Mind the Gap | Easy to call bankers crooks, but are they the only ones?
It’s all too easy to vilify bankers these days. Since the 2008 financial crisis the banking industry has been suffering from a prolonged pandemic of moral self-flagellation promoted by popular culture. Bankers are portrayed in film and television as leeches between crooked politicians and suicidal terrorists.
Saying the Oscar winning Big Short accurately portrays the reality of the zero-sum game, the immutable win-lose law of the markets obscures the true causes of the subprime crisis.
Market making and proprietary trading is creating a market or taking a position in securities that are not listed on an exchange (known as OTC trading). The two activities are interrelated. They require betting, hedging and leveraging the institution’s balance sheet to generate liquidity. It can result in big profits or as we witnessed during the crisis, catastrophic losses that can bring down entire economies.

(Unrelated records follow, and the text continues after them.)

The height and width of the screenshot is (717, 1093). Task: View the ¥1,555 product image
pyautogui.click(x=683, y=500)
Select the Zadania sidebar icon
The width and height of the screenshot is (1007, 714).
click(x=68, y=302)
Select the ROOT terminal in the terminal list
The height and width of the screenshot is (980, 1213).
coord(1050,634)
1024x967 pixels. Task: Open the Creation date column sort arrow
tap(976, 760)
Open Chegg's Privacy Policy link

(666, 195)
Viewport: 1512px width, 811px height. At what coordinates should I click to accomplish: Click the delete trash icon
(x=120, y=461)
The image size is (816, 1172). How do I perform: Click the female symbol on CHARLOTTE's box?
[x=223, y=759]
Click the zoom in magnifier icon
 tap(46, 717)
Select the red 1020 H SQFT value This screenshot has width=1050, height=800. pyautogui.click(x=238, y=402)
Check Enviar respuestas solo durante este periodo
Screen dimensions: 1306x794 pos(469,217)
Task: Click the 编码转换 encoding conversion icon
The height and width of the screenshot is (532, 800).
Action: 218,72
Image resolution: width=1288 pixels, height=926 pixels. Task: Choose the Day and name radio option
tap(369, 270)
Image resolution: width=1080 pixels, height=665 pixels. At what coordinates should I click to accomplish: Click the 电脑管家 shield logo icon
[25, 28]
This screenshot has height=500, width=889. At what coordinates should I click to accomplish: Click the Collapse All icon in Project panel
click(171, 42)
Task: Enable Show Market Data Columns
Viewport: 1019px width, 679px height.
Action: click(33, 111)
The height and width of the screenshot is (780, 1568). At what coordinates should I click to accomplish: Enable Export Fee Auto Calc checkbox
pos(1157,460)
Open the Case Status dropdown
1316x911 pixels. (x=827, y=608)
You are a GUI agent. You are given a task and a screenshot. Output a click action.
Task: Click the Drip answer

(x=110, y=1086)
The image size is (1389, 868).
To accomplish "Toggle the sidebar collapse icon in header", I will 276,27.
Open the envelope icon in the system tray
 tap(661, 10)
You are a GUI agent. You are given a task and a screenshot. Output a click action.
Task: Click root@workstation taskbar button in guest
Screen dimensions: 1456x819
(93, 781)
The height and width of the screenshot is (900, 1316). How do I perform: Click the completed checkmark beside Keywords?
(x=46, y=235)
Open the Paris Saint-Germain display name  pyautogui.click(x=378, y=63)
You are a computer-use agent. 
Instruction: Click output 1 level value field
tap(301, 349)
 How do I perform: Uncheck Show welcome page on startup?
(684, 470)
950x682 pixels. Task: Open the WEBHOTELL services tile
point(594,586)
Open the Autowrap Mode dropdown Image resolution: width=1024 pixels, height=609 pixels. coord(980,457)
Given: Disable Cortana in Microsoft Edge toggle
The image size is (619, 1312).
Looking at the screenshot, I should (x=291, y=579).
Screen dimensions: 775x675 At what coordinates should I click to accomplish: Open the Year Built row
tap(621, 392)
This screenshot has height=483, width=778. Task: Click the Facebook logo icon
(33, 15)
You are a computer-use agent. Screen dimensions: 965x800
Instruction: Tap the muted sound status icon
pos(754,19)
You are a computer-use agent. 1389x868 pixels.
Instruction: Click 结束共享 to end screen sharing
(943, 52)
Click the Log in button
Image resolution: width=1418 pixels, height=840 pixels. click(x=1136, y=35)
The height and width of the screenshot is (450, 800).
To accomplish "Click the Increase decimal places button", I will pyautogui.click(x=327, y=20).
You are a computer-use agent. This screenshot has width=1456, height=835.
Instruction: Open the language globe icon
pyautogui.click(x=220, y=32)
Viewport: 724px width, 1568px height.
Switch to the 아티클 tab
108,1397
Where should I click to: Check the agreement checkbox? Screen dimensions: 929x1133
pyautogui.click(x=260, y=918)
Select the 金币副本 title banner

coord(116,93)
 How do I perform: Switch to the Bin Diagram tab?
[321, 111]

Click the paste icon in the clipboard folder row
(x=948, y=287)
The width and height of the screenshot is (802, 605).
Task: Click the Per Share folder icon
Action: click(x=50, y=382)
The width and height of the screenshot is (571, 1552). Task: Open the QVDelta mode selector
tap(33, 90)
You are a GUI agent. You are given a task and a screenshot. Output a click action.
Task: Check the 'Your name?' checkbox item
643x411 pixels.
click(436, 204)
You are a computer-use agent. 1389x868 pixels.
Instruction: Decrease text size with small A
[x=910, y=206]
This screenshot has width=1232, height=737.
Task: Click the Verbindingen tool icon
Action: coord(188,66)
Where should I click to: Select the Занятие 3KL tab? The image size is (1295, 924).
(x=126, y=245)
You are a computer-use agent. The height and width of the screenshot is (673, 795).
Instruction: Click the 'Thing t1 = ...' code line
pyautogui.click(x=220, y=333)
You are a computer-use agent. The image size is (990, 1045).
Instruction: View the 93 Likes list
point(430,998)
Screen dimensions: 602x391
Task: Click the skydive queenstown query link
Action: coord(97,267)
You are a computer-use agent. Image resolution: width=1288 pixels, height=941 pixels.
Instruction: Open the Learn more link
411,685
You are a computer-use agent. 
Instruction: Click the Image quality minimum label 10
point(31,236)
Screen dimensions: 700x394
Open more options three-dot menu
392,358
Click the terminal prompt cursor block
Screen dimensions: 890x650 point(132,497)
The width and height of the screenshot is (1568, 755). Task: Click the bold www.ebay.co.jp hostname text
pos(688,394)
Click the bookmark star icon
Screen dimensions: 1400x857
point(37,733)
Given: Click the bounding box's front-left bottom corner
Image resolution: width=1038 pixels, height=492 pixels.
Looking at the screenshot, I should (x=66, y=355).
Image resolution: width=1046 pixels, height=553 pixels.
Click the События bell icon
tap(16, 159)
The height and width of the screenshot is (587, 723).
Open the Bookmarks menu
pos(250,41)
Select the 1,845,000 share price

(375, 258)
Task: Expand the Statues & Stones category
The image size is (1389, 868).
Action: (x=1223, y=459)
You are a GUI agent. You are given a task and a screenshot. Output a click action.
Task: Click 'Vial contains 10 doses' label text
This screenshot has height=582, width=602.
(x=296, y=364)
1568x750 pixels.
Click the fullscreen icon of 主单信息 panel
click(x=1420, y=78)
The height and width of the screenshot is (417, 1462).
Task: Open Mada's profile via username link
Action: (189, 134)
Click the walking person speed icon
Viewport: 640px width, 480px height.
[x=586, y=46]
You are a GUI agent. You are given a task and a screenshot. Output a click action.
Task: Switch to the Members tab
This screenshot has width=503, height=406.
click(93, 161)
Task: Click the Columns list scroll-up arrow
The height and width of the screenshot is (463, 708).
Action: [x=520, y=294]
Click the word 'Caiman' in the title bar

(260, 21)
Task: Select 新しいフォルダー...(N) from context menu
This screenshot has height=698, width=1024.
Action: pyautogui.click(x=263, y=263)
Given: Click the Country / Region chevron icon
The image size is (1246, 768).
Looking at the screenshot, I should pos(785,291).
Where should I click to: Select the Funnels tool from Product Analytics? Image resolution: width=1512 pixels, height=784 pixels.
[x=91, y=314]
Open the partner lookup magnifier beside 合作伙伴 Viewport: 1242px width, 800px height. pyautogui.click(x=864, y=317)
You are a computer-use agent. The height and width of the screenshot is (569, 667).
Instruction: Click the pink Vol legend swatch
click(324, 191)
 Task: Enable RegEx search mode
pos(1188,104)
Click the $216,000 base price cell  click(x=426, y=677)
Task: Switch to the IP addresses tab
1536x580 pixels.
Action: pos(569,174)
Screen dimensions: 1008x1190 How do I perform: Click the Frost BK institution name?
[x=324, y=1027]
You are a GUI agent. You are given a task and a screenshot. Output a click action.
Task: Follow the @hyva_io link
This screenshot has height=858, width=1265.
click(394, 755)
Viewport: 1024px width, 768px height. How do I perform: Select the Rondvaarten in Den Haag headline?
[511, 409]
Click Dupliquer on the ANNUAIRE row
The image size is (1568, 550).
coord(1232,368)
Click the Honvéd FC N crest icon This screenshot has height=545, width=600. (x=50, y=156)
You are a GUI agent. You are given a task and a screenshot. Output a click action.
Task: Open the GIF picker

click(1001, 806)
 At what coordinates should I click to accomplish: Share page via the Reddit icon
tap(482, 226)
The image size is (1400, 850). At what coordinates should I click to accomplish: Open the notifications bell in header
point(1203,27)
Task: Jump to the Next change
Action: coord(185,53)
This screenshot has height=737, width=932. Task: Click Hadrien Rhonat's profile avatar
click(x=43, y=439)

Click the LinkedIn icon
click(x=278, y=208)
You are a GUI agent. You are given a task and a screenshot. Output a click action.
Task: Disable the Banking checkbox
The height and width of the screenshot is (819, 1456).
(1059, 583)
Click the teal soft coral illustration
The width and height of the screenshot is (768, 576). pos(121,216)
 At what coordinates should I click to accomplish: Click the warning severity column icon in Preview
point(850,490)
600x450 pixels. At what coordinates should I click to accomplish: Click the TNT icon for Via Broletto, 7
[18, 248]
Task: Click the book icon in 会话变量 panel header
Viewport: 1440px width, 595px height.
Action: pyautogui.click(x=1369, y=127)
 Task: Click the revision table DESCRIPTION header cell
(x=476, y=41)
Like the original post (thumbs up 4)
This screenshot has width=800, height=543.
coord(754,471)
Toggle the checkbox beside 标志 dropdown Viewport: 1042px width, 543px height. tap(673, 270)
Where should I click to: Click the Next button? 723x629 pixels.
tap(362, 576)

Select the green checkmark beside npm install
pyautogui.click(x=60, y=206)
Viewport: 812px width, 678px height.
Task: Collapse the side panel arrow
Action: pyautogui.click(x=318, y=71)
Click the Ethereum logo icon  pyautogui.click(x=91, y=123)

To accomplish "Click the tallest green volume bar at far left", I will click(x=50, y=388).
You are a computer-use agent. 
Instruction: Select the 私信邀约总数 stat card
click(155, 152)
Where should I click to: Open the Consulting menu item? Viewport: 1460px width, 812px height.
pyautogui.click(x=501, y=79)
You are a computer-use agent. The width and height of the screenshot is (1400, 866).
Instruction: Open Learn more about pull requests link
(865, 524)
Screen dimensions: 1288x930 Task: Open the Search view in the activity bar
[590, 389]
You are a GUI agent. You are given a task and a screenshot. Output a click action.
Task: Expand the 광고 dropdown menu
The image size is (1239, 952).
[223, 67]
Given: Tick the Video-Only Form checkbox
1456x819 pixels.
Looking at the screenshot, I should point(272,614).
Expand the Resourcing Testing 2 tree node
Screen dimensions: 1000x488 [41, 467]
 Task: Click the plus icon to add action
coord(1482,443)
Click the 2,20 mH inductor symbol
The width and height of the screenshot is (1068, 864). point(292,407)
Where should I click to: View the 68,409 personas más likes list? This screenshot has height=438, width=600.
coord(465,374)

The author of The Big Short, Michael Lewis, described the beginnings of proprietary trading culture in his first bestseller, Liar’s Poker. In the ’80s, banks tasted the seductive elixir of trading their own capital. Clients were not treated like customers, but as counterparties or “muppets” to be exploited.
Traders were overjoyed to score a profit, or, as Lewis described, “rip off a client’s face”. There was a lot of face ripping going on in the early days of market making until more computing technology arrived.
So when a bank says they are incredibly ‘client focussed’, what they really mean is that their employees are ‘top notch’ professionals and have good client service – not necessarily that the client comes first.